Listed records:

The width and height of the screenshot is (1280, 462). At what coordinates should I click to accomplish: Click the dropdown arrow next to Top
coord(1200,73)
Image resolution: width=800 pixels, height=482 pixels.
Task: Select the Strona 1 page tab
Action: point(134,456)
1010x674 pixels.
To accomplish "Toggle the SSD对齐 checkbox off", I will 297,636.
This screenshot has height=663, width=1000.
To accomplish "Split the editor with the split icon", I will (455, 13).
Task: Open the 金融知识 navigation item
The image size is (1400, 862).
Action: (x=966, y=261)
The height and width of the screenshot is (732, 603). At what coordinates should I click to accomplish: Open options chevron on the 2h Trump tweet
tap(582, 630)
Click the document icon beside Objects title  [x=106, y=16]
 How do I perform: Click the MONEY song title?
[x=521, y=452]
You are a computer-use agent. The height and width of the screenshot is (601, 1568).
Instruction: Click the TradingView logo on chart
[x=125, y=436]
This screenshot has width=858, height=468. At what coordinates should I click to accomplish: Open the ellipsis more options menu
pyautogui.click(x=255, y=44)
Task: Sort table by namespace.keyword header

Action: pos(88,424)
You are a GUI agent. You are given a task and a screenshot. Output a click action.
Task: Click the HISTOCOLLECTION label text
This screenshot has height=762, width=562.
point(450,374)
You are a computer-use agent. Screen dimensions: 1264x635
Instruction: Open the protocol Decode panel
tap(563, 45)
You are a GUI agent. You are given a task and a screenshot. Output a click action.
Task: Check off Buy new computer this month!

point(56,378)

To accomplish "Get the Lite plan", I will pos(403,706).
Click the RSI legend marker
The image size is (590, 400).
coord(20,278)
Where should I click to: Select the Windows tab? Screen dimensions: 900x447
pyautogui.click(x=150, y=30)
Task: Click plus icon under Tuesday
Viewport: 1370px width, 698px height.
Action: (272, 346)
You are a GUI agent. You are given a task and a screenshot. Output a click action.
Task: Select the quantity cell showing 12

Task details: Give again the lines from the line holding "Task: Sort table by namespace.keyword header" through the close of the listing, both included, exactly as written and with nothing else.

Finished exercise:
Task: Sort table by namespace.keyword header

Action: pos(88,424)
You are a GUI agent. You are given a task and a screenshot. Output a click action.
Task: Click the HISTOCOLLECTION label text
This screenshot has height=762, width=562.
point(450,374)
You are a computer-use agent. Screen dimensions: 1264x635
Instruction: Open the protocol Decode panel
tap(563, 45)
You are a GUI agent. You are given a task and a screenshot. Output a click action.
Task: Check off Buy new computer this month!

point(56,378)

To accomplish "Get the Lite plan", I will pos(403,706).
Click the RSI legend marker
The image size is (590, 400).
coord(20,278)
Where should I click to: Select the Windows tab? Screen dimensions: 900x447
pyautogui.click(x=150, y=30)
Task: Click plus icon under Tuesday
Viewport: 1370px width, 698px height.
Action: (272, 346)
You are a GUI agent. You are given a task and a screenshot. Output a click action.
Task: Select the quantity cell showing 12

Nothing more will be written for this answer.